Cette semaine, j’ai réenregistré l’Adagio de la sonate Clair de Lune de Beethoven. Juste parce que je ne suis pas encore capable d’enregistrer le presto final comme je le voudrais. Ça a calmé ma frustration.

L’adagio est un mouvement régulièrement massacré, d’abord parce qu’il est « facile » ensuite parce qu’il est connu. Il n’y a aucune interprétation qui me plaise vraiment, tout le monde le jouant trop vite à mon goût. Pour moi, cette pièce doit se jouer de façon très sombre, très intérieure, comme si chaque note devait être la dernière.

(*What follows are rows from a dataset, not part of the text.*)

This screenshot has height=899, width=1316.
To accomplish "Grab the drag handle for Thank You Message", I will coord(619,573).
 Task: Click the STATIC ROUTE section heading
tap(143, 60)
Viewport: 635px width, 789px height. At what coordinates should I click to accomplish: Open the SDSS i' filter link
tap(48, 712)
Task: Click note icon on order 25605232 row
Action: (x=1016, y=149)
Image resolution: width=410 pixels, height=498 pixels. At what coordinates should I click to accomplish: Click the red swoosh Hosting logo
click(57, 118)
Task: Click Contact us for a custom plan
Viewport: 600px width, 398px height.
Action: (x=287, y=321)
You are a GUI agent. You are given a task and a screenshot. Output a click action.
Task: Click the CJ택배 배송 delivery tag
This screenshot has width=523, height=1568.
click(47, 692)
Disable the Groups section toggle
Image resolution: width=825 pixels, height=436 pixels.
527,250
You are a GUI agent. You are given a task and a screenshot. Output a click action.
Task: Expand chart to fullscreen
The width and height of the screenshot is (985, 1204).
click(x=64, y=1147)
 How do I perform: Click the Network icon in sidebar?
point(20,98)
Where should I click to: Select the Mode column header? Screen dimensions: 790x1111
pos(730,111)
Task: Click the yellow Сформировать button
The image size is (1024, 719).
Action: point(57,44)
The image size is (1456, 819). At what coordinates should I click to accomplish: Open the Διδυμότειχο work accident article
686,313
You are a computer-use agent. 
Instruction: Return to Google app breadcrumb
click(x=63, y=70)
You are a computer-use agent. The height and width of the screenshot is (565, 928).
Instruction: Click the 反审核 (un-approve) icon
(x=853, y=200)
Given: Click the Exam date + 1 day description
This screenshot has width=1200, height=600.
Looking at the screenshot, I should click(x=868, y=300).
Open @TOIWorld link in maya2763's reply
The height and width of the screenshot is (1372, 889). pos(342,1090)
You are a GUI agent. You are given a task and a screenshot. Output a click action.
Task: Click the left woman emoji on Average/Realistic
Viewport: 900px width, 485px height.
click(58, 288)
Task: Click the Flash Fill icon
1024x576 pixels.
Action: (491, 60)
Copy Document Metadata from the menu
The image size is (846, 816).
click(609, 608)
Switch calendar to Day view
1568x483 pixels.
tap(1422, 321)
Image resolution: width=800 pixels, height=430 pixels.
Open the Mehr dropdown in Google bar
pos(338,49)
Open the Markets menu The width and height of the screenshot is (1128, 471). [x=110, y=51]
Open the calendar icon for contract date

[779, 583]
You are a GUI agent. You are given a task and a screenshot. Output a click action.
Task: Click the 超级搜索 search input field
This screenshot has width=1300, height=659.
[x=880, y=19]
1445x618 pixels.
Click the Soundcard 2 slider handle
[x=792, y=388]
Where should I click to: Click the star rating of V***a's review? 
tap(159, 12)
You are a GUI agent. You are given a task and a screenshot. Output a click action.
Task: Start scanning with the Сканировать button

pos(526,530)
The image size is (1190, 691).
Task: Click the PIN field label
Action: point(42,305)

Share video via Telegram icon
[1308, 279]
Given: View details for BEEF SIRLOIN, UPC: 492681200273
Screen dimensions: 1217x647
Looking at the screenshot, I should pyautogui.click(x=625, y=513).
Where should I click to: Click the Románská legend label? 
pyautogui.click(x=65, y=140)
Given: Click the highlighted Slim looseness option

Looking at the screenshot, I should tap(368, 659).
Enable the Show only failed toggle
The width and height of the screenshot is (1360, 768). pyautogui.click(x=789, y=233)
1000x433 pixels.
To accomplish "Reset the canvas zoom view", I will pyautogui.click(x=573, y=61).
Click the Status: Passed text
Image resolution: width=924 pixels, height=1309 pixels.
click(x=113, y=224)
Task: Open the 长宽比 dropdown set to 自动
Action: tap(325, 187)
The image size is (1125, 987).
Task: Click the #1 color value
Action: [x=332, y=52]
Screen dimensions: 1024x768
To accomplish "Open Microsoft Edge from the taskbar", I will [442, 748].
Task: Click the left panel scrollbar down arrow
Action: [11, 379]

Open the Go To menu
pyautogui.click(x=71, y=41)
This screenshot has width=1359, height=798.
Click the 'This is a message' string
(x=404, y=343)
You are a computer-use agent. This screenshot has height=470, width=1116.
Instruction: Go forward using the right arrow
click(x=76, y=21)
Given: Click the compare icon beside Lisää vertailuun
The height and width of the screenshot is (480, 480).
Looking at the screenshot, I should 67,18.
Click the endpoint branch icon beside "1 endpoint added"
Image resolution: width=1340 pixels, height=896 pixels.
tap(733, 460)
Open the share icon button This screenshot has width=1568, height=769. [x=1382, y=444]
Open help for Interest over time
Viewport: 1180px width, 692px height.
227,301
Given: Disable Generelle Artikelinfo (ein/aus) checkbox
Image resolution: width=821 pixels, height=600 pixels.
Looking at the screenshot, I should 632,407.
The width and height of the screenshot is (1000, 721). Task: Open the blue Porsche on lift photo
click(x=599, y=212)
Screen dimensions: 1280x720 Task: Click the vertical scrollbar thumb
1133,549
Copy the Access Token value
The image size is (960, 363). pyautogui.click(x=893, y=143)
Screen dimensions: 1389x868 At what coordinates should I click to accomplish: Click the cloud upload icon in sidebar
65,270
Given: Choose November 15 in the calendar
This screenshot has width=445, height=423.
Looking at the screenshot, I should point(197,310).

J’ai toujours à l’esprit les enregistrements des grands pianistes disparus du XXe siècle : Gould, Kempff, Horowitz, etc. Leurs enregistrements de jeunesse étaient brillants et virtuoses, mais lorsqu’ils ont réenregistrés les mêmes pièces dans la maturité (cf les Variations Goldberg de Gould, version de 1956 vs. 1986 avant sa mort), on trouve souvent des bijoux bien plus fins, dépouillés de l’égo de la jeunesse, beaucoup plus sensibles et beaux à pleurer.

C’est de cet esprit que j’ai essayé de m’imprégner, enregistrant par un samedi après-midi pluvieux.

En espérant que vous aimerez autant que moi.